Re: Re[6]: RAID 6 crashes system when being accessed

Roger Heflin <rogerheflin@xxxxxxxxx> · Sun, 6 Jul 2014 20:56:13 -0500

You are watching for the machine to crash and/or produce messages in
/var/log/messages.

On Sun, Jul 6, 2014 at 7:54 PM, Justin Stephenson
<justin@xxxxxxxxxxxxxxxxx> wrote:
> Thanks again, Roger. Your input was super helpful and also helped me
> understand a little more about the relationship between md and my file
> system.
>
> in the full tests you mentioned "find /<dir> -type f -ls" and "...exec cksum
> {} \;"
>
> what would I be looking for?

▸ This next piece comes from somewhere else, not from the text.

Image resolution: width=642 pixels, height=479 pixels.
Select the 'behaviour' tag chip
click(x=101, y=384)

I executed the first one and I got a colossal
> list of files. The server stores a lot of media resources for my design
> practice and there are probably hundreds of thousands of files on there.
>
> Please let me know,
>
> J
> --------
> Justin Stephenson
> Creative Director/Motion Designer
> 416-900-6069
> http://justinstephenson.com
>
>
>
>
> ------ Original Message ------
> From: "Roger Heflin" <rogerheflin@xxxxxxxxx>
> To: "Justin Stephenson" <justin@xxxxxxxxxxxxxxxxx>
> Cc: "stan" <stan@xxxxxxxxxxxxxxxxx>; "Linux RAID"

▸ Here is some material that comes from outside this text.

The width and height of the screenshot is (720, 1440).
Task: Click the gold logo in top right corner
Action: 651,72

> <linux-raid@xxxxxxxxxxxxxxx>
> Sent: 05/07/2014 4:42:04 PM
> Subject: Re: Re[4]: RAID 6 crashes system when being accessed
>
>> The MD volume itself would not be unstable. The filesystem,
>> directory and file structures could have been corrupted, likely it did
>> fix something that was not important enough to report. When you hit
>> the specific directory entry and/or file data that would be when it
>> would crash. I have no idea how many times I have fixed this sort of
>> issue, it is pretty common on an unexpected crash, maybe 1 in 10-50
>> crashes will produce this sort of error, the risk rises if files were
>> being created when it happens.
>>
>> If you want to do a full test this will list out all dirs "find
>> /<dirname> -type f -ls" and this will actual read all files fairly
>> quickly. If you want to check to see if all files and extents make
>> sense you can run the next commnad but it will take a long time
>> depending on how much data you have "find /<dirname> -type f -ls -exec
>> cksum {} \;"
>>
>> On Sat, Jul 5, 2014 at 2:22 PM, Justin Stephenson
>> <justin@xxxxxxxxxxxxxxxxx> wrote:
>>>
>>>  Hello Roger,
>>>
>>>  Thank-you for your email and for laying out some trouble shooting steps
>>> for
>>>  me. I will take these to heart and keep them on file for the future.
>>>
>>>  I can report that there was a screen of rapid scrolling text during the
>>>  crashes and some kind of memory contents dump that had a progress
>>> indicator.
>>>  From what I could see, there was some kind of kernel panic and a message
>>>  about ATA-9. Nothing in the /var/log/messages file as far as I could
>>> see.
>>>
>>>  I had tried unmounting and running fsck before but not with your
>>> specified
>>>  -f -y flags.
>>>
>>>  Here are the steps I took based on your input.
>>>
>>>  - ran system overnight with md raid unmounted.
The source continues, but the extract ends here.